Lithuanian culture to this day is a unique synthesis of ancient pagan traditions, fervent Christianity, and a decidedly Western modernism. Ancient mythology, folk art and customs remain a source of inspiration for various creative efforts, thus providing continuity and a strong sense of identity for its people.
Political organization of the Lithuanian people started in the 12th century, giving rise to independent powerful chiefs, or dukes. One of them, Mindaugas, united the separate principalities to found the Lithuanian medieval state in 1236. He is also credited with stemming the Tartar drive to Central Europe. In the 14th century, during the reign of Vytautas the Great, Lithuania's borders extended from the Baltic to the Black Sea. In the flux of history, the powerful rulers of Russia, Prussia and Austria partitioned most of Europe. The last partition of 1795 placed most of ethnographic Lithuania, Latvia, and Estonia under Russian rule.

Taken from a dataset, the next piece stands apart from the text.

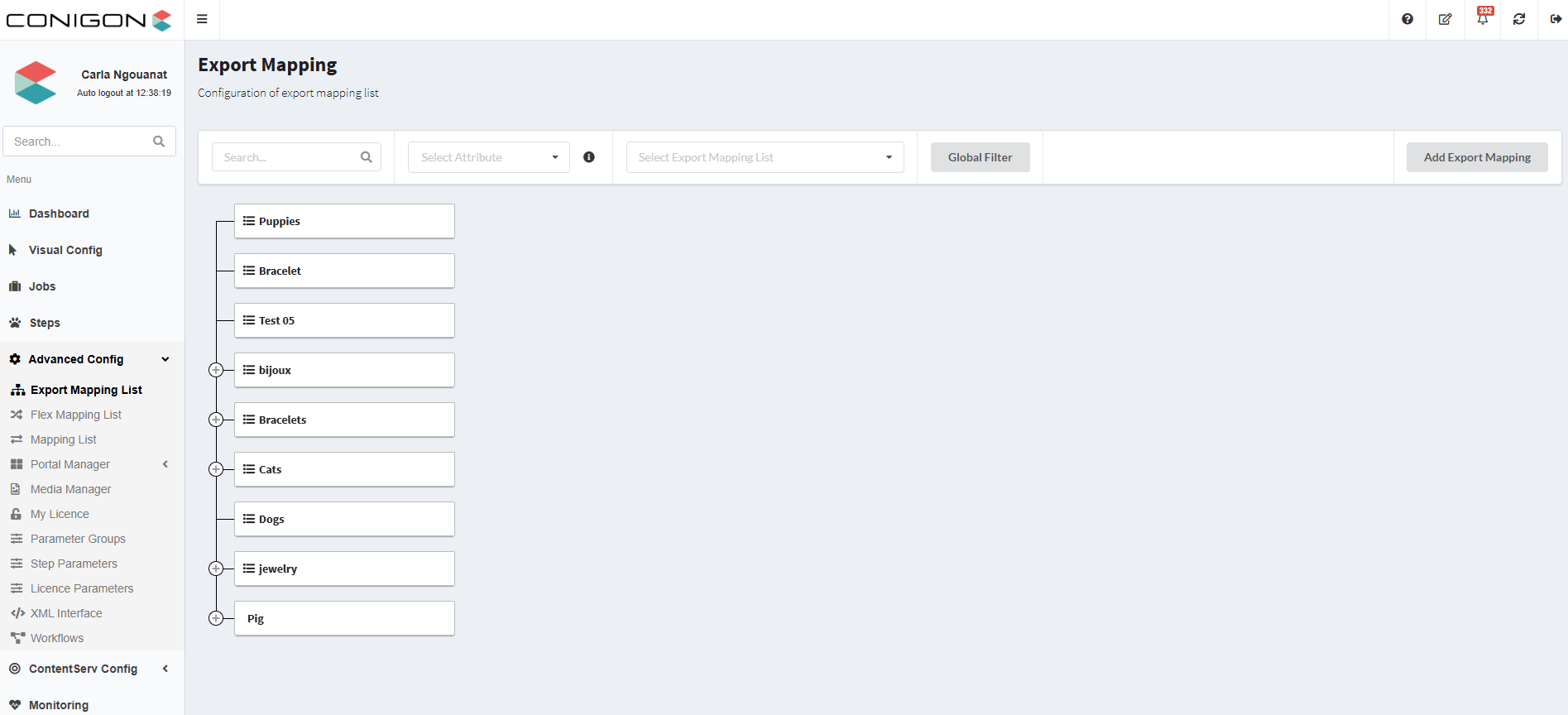Expand the Cats tree node
1568x715 pixels.
click(216, 469)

But as empires disintegrated, the wave of national consciousness that swept Europe stirred in the Baltic provinces as well. During World War I, at the collapse of the Russian and German empires, the Baltic people seized the historic opportunity. On February 16, 1918, a National Council in Vilnius declared Lithuania independent and " . . . to be freed from any unions with other nations which previously had existed."1 Estonia and Latvia declared their independence on February 24, 1918, and November 18, 1918, respectively.
Peace treaties were signed with neighboring states and other European countries. On July 28, 1922, the United States recognized de jure the three Baltic states, which had already became members of the League of Nations the previous year. The treaty with the Soviet Union, signed by Lenin's ministers on July 12, 1920, is as follows:
The city of Vilnius, the capital of Lithuania.
Photo by V. Kapočius
In conformity with the right declared by the Russian Socialist Federated Soviet
Republic of all peoples to a free self-determination, including the right to
full secession from the State of which they were a part, Russia
recognizes without any reserve the sovereignty and independence
of the State of Lithuania with all juridical consequences resulting from such
recognition, and voluntarily and forever renounces all sovereign rights
possessed by Russia over the Lithuanian people and territory.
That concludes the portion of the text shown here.